Evocations of war in words and music
November 2008 marks the 90th
commemoration of the
Armistice. We are still at war.
But still he died
Nobly, so cover him over
With violets of pride
Purple from Severn side.
Cover him, cover him soon!
And with thick-set
Masses of memoried flowers –
Hide that red wet
Thing I must somehow forget.
(From To His
Love by Ivor Gurney featured on The Dark Pastoral CD (Altara) with Andrew Kennedy, Julius Drake and Simon
Somehow somehow something hit the mines
The mine was armed somehow I mean
I remember seeing it hit the ground and just
The flash come right at me
After a while after a while after a while
And it…it launched me
I mean yards way up in the air back
When I realized ‘man, I just got blew up by about 20 mines
I was like, wow
(From I was
like, Wow! composed by Jacob ter Veldhuis
featured on solo CD ‘I was
like, Wow’ (Channel Classics) with Dutch
trombonist Jörgen van Rijen.)
English tenor Andrew Kennedy and Dutch trombonist Jörgen
van Rijen both received Borletti-Buitoni Trust
awards in 2006 and both used part of their monies (£20,000 each award) towards
music projects that come to fruition this year, 2008. Both projects happen to
address the issues of war; the so called Great War of 1914-18 and the so called War Against Terror of the 21st century.
The magnitude and global scope of both wars inspire awesome
feelings of loss and helplessness even though the practical and physical nature
of warfare has changed in the intervening years. Terror has taken on a different meaning –
but destruction, pain and loss are still the same. Our individual lives today
are not personally distorted by war even though media coverage brings it
relentlessly to our attention. Reporting of wars is graphic and brutally real,
but have we become inured to the violence we see on TV screens? Was it more real in 1914 or 1944 when it was actually
in our own back yard and the home front casualties of war were a daily fact of
life for everyone?
These two BBT projects both deal with the horror of war, but in
extremely different ways. What makes more of an emotional impact?: the
hauntingly sad poems and songs that vividly invoke the pastoral idyll in
contrast to the stench of the battlefield? Or the unshielded reality of
brutally graphic descriptions of destruction and injury? Would the former way
make an impact at all nowadays?

Data for locating words and elements
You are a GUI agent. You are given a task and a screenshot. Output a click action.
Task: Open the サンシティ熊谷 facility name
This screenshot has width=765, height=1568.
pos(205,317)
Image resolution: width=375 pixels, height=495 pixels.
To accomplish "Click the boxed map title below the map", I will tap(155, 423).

...

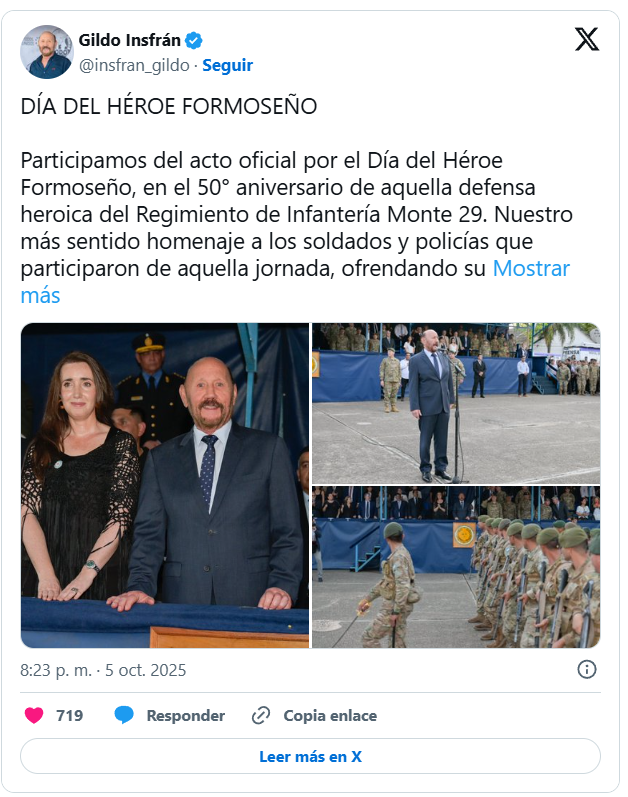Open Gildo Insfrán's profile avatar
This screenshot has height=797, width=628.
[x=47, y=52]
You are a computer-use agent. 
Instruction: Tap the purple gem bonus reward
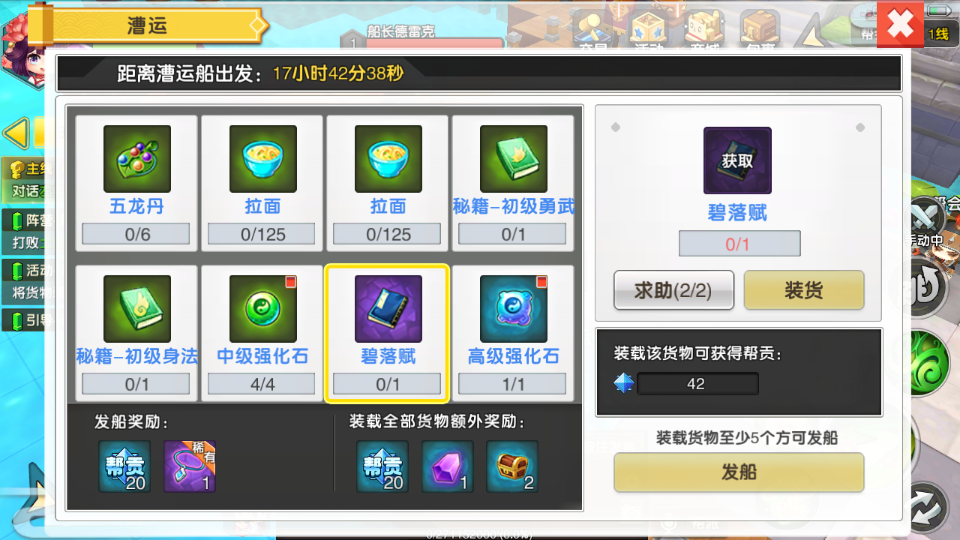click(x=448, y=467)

■ Parts of the exercise
1. Extract every line of the records that contains the word "agent", treating uppercase and lowercase letters as distinct.
2. Supply the next part of the text on evocations of war in words and music, beginning after its final sentence.

■ Answers to the exercises
1.
You are a GUI agent. You are given a task and a screenshot. Output a click action.
You are a computer-use agent. 

2.
Andrew Kennedy’s CD, The Dark Pastoral, explores new territory and new perspectives in the music and
poetry of World War I. He has chosen previously unheard or unpublished songs of
three composers – William Denis Browne, Ivor
Gurney and Eugene Goosens – and juxtaposed them with works from poets and writers mostly
eclipsed by the more famous war poets such as Siegfried Sassoon and Wilfred
Owen. These selected works are commentaries on war that are shocking because
the writers and composers cling to ideals: searingly beautiful and tender
memories of former lives and landscapes proclaim all the more emphatically the
intensity of loss – loss of beauty, of love, of friendship and of life.
May, 1915 (Ivor Gurney)
Let us remember Spring will come again
To the scorched, blackened woods, where the wounded trees
Wait with their old wise patience for the heavenly rain,
Sure of the sky: sure of the sea to send its healing breeze,
Sure of the sun. And even as to these
Surely the Spring, when God shall please,
Will come again like a divine surprise
To those who sit today with the great Dead, hands in their
hands, eyes in their eyes,
At one with Love, at one with Grief: blind to the scattered things
and changing skies.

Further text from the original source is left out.